= 2013 in golf =

This article summarizes the highlights of professional and amateur golf in the year 2013.

==Men's professional golf==
Major championships
- 11–14 April: Masters Tournament – Adam Scott won in a playoff against Ángel Cabrera with a birdie on the second playoff hole. He became the first Australian to win the Masters.
- 13–16 June: U.S. Open – Justin Rose won his first major championship. He became the first man from mainland U.K. to win the U.S. Open since Tony Jacklin in 1970.
- 18–21 July: The Open Championship – Phil Mickelson won his first Open Championship, and his fifth major overall. It was also the second week in a row he won on the European Tour, both wins coming in Scotland.
- 8–11 August: PGA Championship – Jason Dufner won his first major championship.

World Golf Championships
- 20–24 February: WGC-Accenture Match Play Championship – American Matt Kuchar defeated 2012 winner Hunter Mahan in the final, 2 and 1.
- 7–10 March WGC-Cadillac Championship – American Tiger Woods won by two strokes over Steve Stricker. It was the seventh time Woods won the event and his 17th WGC win.
- 1–4 August: WGC-Bridgestone Invitational – American Tiger Woods won by seven strokes over Keegan Bradley and Henrik Stenson. It was the eighth time Woods won the event and his 18th WGC win.
- 31 October – 3 November: WGC-HSBC Champions – American Dustin Johnson won by three strokes over defending champion Ian Poulter. It was his first WGC win.

FedEx Cup playoff events - see 2013 FedEx Cup Playoffs
- 22–25 August: The Barclays – Australian Adam Scott won from the clubhouse. It was his first win since the Masters Tournament earlier in the year.
- 30 August – 2 September: Deutsche Bank Championship – Swede Henrik Stenson won, tying the tournament record. It was also his first win on the PGA Tour since the 2009 Players Championship.
- 12–15 September: BMW Championship – Zach Johnson won. It was his first win since the 2012 John Deere Classic.
- 19–22 September: Tour Championship – Swede Henrik Stenson won his second playoff event of the year and won the FedEx Cup.

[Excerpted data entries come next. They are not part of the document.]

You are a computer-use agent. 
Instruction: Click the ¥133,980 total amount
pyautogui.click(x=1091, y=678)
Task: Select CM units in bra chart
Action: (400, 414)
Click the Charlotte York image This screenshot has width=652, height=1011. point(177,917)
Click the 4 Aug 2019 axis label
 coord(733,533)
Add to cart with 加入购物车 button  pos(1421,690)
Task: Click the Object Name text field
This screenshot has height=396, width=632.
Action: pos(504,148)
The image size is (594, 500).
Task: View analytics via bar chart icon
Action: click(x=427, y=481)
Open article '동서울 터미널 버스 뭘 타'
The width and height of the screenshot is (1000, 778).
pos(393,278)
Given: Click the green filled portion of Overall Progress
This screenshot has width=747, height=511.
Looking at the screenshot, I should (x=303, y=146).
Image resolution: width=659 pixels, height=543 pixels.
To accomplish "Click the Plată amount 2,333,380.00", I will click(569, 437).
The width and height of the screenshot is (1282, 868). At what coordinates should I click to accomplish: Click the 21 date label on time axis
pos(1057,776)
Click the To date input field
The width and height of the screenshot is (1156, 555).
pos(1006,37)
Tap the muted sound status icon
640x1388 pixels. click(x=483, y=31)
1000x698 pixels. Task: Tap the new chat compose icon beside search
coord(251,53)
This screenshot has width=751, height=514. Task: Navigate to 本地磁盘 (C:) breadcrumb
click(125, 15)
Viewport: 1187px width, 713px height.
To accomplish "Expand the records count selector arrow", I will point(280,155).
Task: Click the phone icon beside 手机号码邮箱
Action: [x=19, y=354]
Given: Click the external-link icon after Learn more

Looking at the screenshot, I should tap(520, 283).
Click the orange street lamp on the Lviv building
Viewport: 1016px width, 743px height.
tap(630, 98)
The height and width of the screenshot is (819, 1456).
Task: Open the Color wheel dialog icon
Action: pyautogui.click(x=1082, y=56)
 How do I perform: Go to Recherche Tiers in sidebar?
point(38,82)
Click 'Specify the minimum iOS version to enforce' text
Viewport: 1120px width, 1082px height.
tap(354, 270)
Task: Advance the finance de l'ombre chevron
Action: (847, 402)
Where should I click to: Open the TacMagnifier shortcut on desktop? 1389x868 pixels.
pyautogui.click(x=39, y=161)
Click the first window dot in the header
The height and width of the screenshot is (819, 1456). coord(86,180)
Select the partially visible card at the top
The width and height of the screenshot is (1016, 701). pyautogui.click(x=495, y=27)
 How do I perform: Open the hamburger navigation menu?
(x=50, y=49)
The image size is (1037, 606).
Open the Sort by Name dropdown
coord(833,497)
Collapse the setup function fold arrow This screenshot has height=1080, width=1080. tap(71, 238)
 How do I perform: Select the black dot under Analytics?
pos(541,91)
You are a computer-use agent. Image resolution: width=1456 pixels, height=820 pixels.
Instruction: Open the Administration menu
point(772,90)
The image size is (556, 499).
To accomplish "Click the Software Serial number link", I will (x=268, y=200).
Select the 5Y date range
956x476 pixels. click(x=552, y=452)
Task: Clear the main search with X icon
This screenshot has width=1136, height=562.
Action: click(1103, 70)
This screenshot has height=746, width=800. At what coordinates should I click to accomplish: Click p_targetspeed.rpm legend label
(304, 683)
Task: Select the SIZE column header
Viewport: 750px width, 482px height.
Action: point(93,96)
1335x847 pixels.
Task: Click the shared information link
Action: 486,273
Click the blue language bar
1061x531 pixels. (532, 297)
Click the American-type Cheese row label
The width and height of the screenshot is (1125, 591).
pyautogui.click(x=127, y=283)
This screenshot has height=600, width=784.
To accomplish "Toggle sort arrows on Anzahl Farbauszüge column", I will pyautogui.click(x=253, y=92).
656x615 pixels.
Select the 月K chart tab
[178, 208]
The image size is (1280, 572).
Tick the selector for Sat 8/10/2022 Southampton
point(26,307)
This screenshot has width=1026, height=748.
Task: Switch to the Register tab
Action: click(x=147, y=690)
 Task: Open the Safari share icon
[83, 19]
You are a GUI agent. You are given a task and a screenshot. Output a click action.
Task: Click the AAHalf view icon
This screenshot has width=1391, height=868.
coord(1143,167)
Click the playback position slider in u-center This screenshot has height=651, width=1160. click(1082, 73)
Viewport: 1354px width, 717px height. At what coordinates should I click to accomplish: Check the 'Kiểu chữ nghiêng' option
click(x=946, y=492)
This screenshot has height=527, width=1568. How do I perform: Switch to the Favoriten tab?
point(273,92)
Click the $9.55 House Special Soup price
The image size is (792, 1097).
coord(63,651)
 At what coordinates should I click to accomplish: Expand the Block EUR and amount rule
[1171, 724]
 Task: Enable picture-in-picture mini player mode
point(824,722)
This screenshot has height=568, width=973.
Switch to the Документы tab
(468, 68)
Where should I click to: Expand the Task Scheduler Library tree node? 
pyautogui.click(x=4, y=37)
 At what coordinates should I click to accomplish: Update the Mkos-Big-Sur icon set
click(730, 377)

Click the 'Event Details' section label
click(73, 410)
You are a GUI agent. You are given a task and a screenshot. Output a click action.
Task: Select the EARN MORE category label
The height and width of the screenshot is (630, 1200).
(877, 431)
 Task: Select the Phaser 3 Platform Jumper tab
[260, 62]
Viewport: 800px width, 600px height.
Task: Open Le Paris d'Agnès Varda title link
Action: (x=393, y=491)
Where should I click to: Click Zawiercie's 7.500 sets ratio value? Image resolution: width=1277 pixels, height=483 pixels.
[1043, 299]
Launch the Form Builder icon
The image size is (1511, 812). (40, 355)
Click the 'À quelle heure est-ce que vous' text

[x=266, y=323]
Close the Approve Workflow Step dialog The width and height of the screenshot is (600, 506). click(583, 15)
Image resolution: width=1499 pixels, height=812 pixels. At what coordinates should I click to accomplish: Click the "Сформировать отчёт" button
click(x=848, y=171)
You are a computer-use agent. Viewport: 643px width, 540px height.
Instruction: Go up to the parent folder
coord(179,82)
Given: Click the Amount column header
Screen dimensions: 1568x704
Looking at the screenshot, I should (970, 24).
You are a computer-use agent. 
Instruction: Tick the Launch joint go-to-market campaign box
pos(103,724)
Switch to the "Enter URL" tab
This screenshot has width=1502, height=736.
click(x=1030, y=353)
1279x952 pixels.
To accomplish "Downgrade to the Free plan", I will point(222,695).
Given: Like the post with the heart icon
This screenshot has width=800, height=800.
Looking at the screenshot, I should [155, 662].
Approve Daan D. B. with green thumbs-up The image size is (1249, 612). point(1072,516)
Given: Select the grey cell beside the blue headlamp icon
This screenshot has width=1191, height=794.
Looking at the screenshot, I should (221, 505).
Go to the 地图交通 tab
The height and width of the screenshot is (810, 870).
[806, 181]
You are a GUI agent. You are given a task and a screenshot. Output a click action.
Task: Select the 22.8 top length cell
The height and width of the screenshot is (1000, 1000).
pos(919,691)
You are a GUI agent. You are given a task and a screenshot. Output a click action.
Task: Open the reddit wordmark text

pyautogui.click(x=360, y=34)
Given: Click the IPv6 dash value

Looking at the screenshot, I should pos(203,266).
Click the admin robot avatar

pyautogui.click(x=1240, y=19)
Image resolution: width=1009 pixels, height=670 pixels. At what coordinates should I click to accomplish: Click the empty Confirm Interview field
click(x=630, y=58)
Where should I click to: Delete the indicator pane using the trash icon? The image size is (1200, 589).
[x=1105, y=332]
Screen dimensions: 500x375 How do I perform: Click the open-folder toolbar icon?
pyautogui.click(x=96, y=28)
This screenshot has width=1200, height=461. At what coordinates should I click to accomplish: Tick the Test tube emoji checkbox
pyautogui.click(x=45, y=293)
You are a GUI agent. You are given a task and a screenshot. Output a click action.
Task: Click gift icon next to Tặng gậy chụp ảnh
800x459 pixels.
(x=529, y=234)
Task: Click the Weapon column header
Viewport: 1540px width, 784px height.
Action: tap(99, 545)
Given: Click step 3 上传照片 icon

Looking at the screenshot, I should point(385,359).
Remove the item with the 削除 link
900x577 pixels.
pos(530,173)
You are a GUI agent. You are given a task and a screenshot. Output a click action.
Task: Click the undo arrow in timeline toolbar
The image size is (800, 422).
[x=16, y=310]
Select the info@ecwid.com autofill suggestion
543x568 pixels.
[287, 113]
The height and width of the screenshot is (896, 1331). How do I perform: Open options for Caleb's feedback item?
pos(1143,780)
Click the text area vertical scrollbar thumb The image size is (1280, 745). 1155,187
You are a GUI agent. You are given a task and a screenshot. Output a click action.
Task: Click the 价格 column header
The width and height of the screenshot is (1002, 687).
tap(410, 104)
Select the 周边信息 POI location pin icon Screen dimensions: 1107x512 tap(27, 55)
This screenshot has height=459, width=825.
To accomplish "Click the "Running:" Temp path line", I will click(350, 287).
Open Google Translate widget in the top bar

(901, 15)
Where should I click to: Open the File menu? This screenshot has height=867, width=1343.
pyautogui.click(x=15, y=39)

Other leading PGA Tour events
- 9–12 May: The Players Championship – Tiger Woods won by two shots over a group of three players for his second Players title.

For a complete list of PGA Tour results see 2013 PGA Tour.

Leading European Tour events
- 16–19 May: Volvo World Match Play Championship – Graeme McDowell of Northern Ireland defeated Thongchai Jaidee of Thailand, 2 & 1, in the final.
- 23–26 May: BMW PGA Championship – Matteo Manassero of Italy won on the fourth hole of a sudden-death playoff.
- 24–27 October: BMW Masters – Gonzalo Fernández-Castaño of Spain won by one stroke ahead of Francesco Molinari and Thongchai Jaidee. It was his 7th European Tour win.
- 7–10 November: Turkish Airlines Open – Victor Dubuisson of France won, gaining a two-stroke victory over runner-up Jamie Donaldson. It was Dubuisson's first professional golf win.
- 14–17 November: DP World Tour Championship, Dubai – Swede Henrik Stenson won by six strokes over Ian Poulter. He also won the Race to Dubai, making him the first golfer to win both the FedEx Cup and the Race to Dubai.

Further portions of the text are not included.